To be done:
Return every line from the entries below that contains the string "next".

** Start of Supplied records **

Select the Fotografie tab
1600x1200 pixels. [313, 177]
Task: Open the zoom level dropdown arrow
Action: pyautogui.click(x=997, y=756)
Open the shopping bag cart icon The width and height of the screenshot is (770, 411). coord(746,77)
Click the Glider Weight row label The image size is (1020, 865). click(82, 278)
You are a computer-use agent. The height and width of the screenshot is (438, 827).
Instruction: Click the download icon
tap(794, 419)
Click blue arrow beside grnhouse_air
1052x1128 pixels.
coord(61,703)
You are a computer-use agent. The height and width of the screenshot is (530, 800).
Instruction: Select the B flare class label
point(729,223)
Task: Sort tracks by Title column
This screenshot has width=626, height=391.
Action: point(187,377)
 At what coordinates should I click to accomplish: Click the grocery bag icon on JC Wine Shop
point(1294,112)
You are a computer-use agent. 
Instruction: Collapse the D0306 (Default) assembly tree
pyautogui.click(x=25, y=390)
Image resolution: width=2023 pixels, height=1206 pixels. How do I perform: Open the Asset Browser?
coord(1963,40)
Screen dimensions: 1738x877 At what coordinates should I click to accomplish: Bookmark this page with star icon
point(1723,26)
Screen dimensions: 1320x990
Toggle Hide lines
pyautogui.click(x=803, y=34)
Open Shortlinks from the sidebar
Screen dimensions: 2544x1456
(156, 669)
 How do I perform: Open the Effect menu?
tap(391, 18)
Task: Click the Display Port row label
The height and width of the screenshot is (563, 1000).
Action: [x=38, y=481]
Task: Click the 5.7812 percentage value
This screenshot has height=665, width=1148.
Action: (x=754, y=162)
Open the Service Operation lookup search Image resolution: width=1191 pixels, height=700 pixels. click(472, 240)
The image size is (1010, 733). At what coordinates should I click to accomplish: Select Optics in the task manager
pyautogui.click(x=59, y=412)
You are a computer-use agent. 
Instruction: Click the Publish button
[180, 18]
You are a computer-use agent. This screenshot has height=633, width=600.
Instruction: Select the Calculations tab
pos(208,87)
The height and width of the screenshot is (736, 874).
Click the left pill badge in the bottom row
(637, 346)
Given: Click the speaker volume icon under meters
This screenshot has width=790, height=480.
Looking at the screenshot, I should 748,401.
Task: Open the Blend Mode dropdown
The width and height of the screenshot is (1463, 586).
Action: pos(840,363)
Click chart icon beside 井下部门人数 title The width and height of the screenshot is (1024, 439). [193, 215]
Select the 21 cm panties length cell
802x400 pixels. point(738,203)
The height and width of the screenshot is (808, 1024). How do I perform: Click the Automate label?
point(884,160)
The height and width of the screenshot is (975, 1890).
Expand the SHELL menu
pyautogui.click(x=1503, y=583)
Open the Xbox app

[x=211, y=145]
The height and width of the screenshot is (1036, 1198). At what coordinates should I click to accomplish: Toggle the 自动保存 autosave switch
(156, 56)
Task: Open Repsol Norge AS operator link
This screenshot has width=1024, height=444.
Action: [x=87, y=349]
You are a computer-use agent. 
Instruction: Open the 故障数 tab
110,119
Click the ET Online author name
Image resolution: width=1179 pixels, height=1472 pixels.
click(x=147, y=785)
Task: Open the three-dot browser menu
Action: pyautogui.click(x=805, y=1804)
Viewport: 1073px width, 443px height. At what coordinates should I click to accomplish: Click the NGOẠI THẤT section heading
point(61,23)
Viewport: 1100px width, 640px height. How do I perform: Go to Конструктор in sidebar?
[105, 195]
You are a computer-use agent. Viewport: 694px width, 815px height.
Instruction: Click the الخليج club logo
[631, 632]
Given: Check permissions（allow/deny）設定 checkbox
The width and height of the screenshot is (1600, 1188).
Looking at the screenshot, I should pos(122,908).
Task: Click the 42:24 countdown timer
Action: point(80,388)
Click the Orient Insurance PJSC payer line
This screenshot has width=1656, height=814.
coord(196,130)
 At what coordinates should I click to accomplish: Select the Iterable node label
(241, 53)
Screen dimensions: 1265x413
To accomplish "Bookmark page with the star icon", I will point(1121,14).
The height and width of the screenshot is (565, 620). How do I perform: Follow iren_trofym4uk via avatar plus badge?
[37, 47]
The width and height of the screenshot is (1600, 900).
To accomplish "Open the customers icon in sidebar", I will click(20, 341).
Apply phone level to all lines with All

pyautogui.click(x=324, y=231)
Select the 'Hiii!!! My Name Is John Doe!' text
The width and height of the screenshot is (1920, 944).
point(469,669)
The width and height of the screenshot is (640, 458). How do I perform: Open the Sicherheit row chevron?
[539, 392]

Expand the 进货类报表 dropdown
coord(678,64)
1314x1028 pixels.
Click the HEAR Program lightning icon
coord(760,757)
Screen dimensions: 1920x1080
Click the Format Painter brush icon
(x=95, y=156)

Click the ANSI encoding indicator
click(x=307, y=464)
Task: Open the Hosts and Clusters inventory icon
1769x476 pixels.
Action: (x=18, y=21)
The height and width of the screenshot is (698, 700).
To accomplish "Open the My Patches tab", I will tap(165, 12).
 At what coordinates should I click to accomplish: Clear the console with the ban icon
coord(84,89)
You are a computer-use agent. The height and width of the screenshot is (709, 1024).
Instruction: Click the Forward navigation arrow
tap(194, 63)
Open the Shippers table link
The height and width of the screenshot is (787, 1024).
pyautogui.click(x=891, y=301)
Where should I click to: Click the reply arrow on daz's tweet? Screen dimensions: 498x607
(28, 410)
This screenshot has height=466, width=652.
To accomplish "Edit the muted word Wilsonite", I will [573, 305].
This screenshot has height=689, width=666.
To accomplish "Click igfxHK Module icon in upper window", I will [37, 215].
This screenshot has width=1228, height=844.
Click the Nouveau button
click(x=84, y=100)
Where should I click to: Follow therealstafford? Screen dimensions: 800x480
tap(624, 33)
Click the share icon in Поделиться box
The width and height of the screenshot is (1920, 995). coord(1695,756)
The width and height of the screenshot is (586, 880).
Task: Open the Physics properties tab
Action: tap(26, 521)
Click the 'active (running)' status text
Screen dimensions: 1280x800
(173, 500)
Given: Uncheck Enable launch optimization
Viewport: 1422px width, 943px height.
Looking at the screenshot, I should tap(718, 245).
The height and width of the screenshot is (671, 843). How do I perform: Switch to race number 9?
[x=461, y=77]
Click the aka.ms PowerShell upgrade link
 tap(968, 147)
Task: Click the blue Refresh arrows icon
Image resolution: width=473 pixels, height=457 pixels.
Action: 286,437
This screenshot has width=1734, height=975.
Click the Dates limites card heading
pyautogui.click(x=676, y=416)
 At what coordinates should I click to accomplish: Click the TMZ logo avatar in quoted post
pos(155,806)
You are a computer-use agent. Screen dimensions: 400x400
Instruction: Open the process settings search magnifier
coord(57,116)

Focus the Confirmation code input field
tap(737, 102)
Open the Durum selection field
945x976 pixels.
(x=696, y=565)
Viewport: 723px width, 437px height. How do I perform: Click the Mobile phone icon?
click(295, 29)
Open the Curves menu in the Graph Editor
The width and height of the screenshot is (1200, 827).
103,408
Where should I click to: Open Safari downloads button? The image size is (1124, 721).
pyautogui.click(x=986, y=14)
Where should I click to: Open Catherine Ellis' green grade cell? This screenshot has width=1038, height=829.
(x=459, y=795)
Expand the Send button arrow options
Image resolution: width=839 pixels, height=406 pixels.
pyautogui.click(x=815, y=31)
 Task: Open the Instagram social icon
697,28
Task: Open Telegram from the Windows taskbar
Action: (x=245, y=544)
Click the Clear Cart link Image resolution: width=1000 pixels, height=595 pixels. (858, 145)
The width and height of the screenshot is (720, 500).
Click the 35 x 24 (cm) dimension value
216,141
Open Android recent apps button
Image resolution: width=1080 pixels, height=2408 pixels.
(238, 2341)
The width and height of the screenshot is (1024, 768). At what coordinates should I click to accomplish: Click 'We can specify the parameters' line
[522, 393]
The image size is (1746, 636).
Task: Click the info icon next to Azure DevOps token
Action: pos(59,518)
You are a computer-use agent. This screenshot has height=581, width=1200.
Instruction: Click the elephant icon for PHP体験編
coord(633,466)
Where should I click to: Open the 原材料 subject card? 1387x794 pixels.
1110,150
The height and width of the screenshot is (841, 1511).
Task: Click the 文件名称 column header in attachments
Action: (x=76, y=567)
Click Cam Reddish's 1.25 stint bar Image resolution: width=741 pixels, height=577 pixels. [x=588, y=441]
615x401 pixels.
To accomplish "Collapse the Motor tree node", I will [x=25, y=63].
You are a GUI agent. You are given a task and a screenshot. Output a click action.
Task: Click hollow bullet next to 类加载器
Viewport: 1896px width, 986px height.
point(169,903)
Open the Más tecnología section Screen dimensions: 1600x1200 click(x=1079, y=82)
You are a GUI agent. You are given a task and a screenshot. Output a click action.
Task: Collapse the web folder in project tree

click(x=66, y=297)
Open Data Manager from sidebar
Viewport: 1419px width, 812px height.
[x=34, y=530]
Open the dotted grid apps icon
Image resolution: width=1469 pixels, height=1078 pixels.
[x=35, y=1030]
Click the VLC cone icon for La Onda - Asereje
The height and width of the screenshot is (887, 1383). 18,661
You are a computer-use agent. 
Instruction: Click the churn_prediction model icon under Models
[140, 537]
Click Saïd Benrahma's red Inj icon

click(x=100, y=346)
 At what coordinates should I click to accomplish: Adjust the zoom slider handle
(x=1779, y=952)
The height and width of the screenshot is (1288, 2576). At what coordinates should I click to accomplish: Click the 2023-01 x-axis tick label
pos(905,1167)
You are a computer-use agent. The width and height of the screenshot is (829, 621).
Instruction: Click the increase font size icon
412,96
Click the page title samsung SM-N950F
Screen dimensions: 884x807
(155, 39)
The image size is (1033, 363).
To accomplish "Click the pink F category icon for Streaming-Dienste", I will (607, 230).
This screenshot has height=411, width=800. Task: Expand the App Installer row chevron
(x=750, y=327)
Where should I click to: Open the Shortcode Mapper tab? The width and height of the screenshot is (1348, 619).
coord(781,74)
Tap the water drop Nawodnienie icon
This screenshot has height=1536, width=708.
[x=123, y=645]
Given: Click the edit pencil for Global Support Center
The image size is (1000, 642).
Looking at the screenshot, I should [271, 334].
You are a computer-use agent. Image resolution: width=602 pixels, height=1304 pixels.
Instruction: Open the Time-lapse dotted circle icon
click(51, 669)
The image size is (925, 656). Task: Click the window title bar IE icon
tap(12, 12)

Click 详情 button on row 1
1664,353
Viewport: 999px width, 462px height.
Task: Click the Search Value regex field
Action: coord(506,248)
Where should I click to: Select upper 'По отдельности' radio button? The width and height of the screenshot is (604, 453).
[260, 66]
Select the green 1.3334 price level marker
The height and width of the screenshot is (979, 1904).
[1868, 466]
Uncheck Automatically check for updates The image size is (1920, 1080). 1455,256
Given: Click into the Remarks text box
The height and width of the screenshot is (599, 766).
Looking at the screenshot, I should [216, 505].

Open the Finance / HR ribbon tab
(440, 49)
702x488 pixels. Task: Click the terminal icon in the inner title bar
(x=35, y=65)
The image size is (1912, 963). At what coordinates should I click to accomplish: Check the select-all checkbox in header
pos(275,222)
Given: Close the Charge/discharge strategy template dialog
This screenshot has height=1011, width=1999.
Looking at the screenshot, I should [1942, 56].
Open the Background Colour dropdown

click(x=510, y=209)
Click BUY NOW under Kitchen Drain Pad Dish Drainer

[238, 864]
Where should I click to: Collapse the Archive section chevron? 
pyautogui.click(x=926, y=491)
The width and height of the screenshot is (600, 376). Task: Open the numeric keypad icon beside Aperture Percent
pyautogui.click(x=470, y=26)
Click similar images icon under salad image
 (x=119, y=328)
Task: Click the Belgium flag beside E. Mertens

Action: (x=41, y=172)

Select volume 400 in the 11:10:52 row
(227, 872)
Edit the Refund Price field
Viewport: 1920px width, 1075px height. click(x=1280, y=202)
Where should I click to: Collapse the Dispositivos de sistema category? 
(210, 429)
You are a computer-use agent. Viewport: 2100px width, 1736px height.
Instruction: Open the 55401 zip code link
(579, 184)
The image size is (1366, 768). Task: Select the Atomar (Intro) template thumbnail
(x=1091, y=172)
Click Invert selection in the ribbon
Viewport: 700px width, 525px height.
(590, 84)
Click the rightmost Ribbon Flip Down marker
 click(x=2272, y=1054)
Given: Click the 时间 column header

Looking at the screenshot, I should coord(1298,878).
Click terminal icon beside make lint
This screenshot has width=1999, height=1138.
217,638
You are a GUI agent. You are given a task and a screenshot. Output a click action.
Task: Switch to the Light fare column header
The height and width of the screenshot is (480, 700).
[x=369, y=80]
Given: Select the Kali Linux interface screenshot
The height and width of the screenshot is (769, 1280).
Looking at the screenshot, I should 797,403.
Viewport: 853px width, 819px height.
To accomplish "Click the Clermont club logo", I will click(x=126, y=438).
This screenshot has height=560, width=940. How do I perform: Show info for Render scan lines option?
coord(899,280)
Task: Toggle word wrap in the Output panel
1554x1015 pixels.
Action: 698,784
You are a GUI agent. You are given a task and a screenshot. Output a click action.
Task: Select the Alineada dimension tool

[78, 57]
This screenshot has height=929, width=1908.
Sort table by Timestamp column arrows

** End of Supplied records **

Result:
Task: Click the info icon next to Azure DevOps token
Task: Click hollow bullet next to 类加载器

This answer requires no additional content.